Send back the line that contains "Task: Click the plus" and all lines following it through the end of the data below, exactly, omitting pictures.

Data for the task START

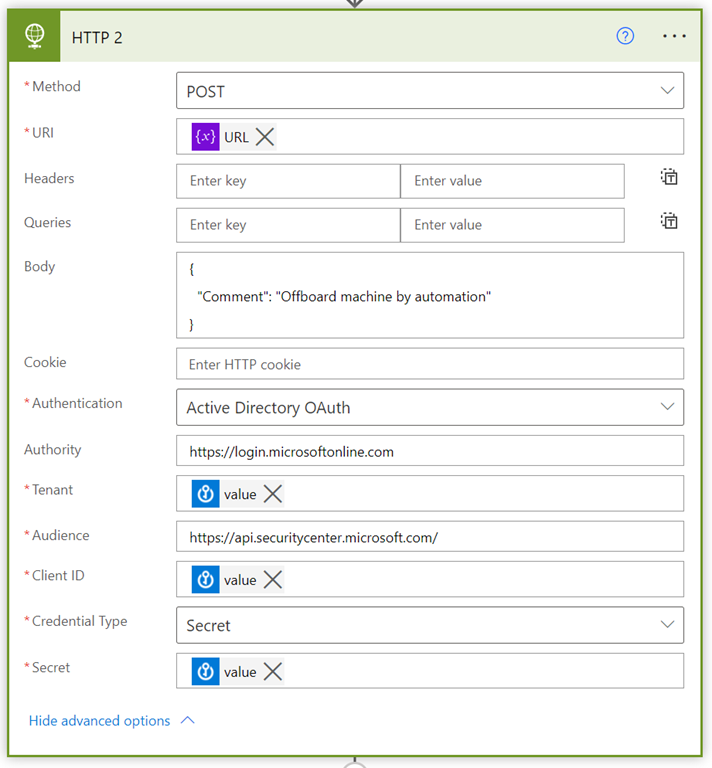Viewport: 712px width, 768px height.
Task: Open the Authentication dropdown
Action: (x=430, y=408)
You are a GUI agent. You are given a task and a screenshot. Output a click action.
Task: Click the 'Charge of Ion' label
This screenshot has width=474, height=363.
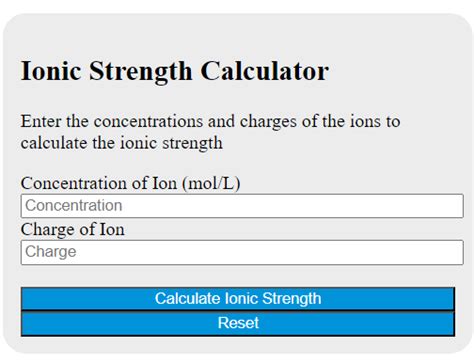coord(73,229)
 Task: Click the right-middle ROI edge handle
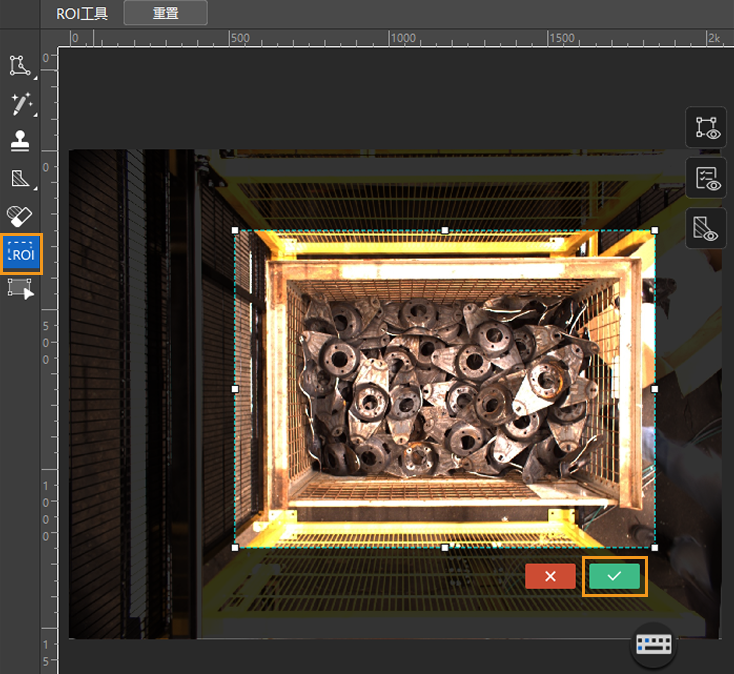[655, 388]
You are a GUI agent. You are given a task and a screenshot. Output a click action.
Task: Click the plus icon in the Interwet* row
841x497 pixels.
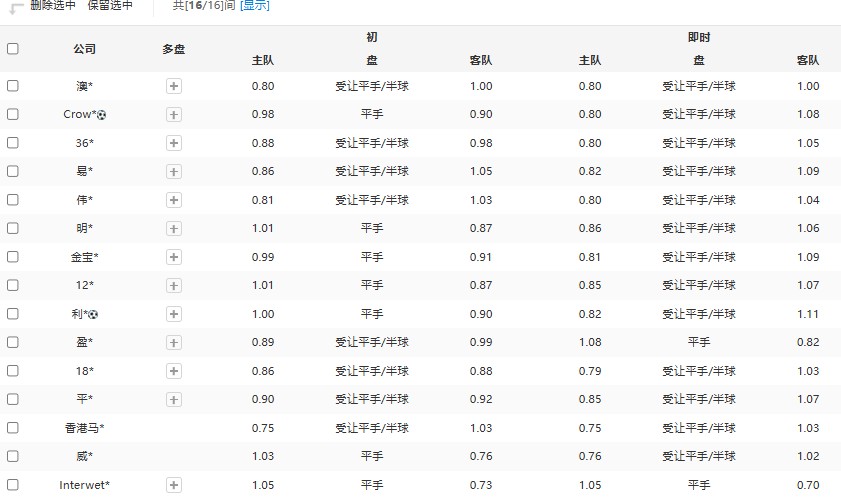click(x=173, y=486)
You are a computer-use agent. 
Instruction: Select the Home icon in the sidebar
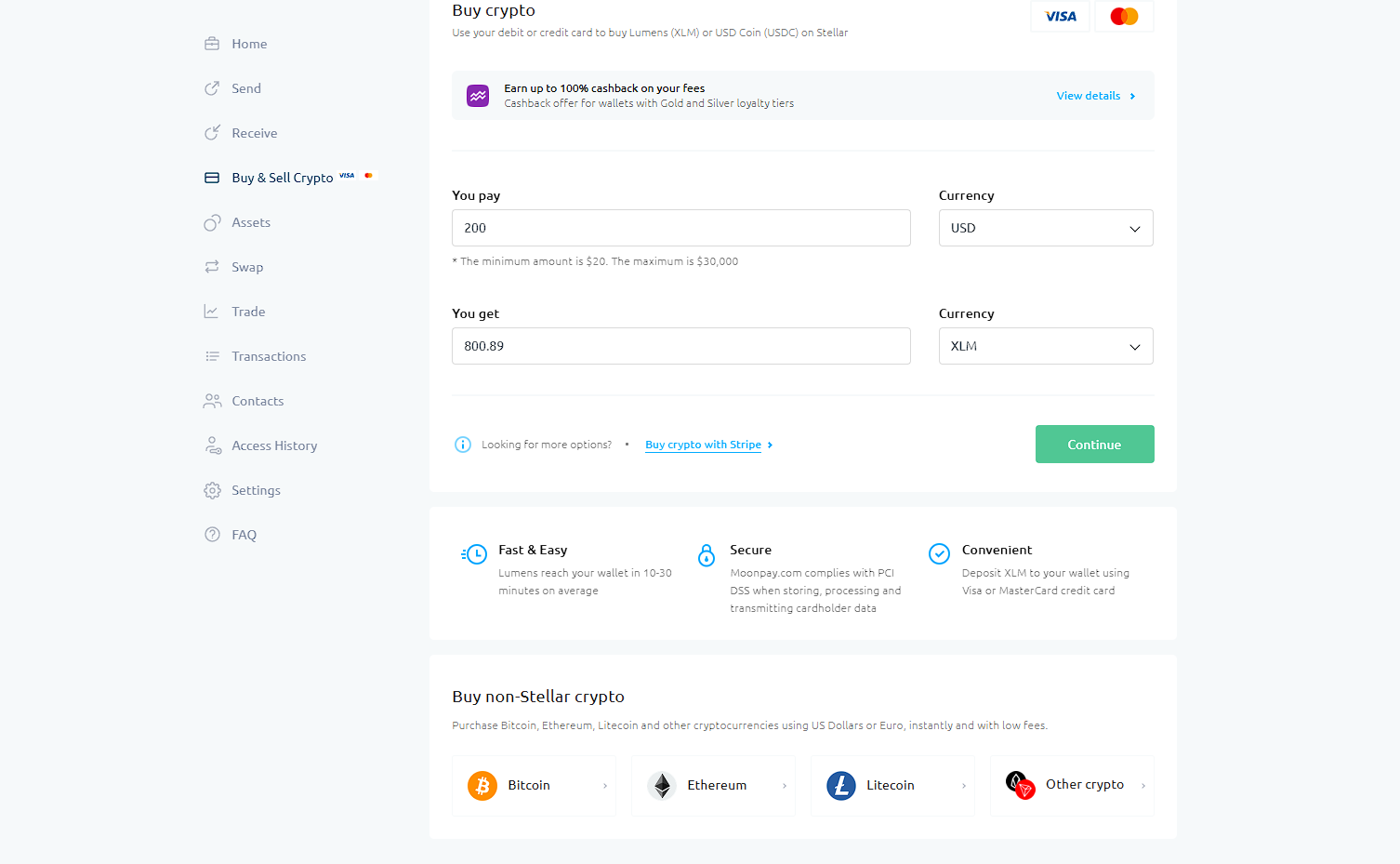(x=213, y=43)
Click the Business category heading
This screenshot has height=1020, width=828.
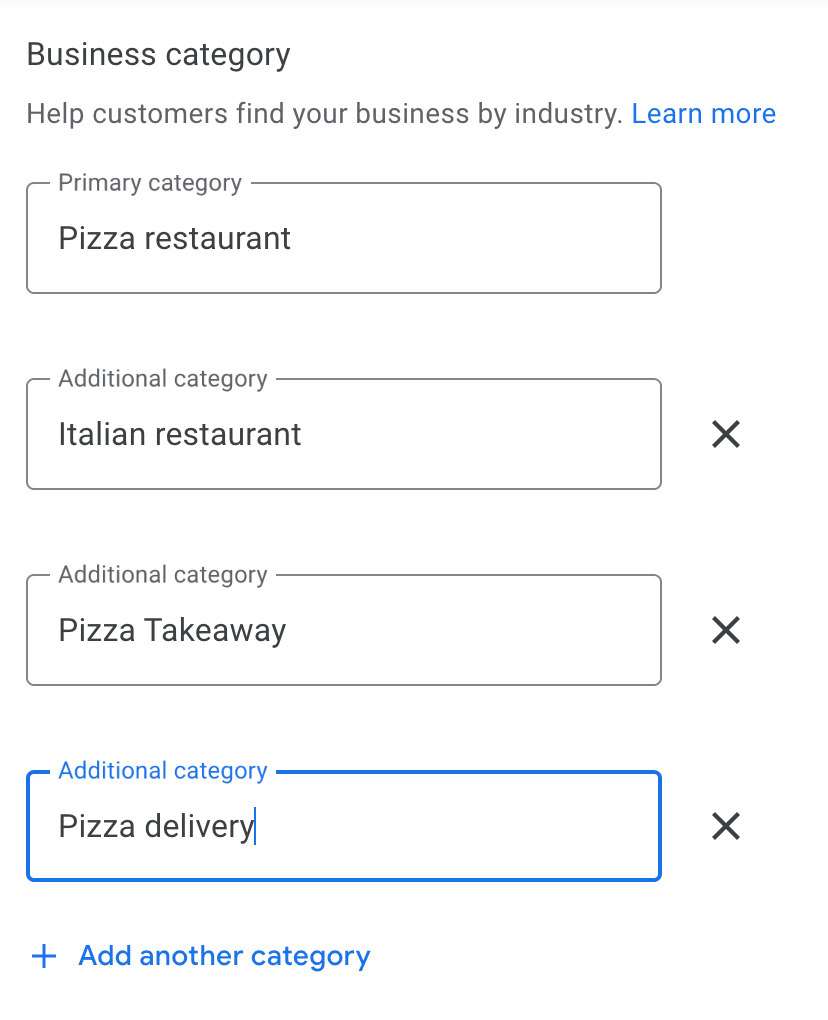click(158, 54)
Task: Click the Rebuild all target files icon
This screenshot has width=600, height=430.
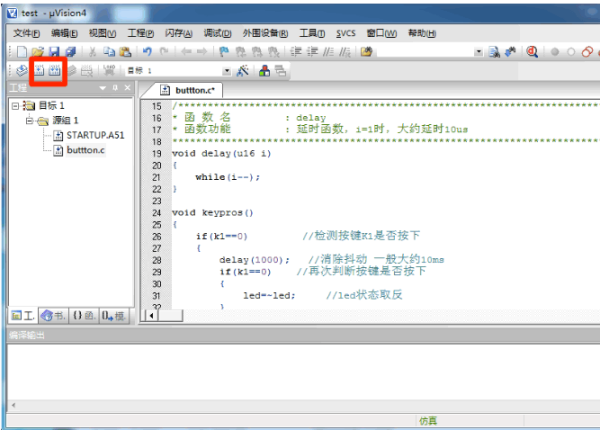Action: pos(55,70)
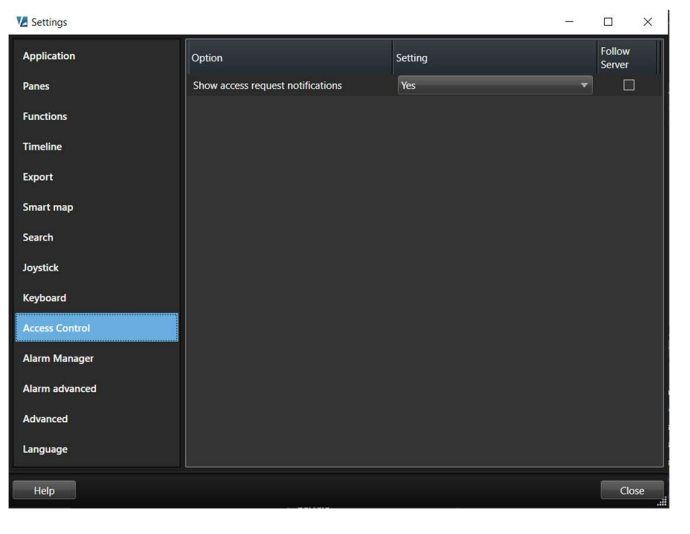690x534 pixels.
Task: Expand the access request notifications dropdown
Action: [494, 86]
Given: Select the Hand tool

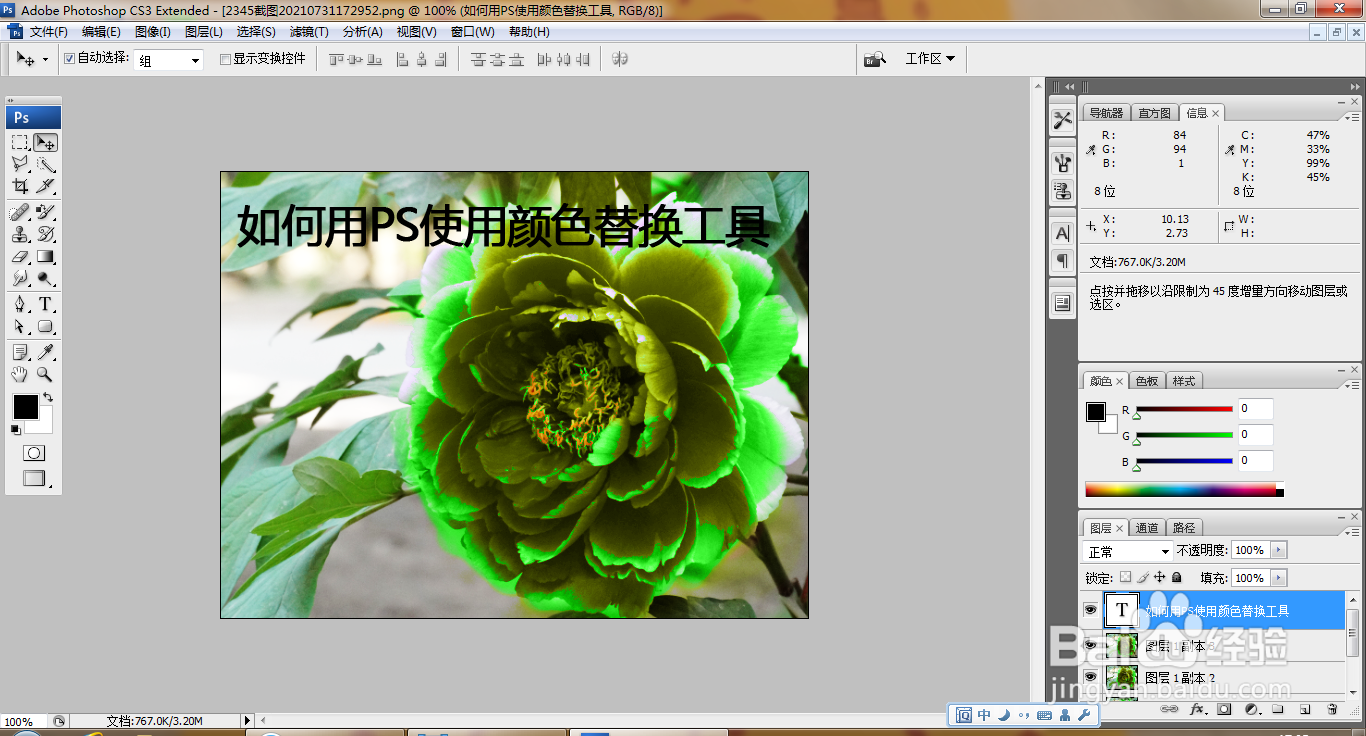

Data for the task END

* _Solution to the problem_
Task: Click the plus icon in the Interwet* row
841x497 pixels.
click(x=173, y=486)
You are a computer-use agent. 
Instruction: Select the Home icon in the sidebar
(x=213, y=43)
Click the Business category heading
This screenshot has height=1020, width=828.
click(158, 54)
Task: Click the Rebuild all target files icon
This screenshot has width=600, height=430.
Action: pos(55,70)
690x534 pixels.
Task: Expand the access request notifications dropdown
Action: [494, 86]
Given: Select the Hand tool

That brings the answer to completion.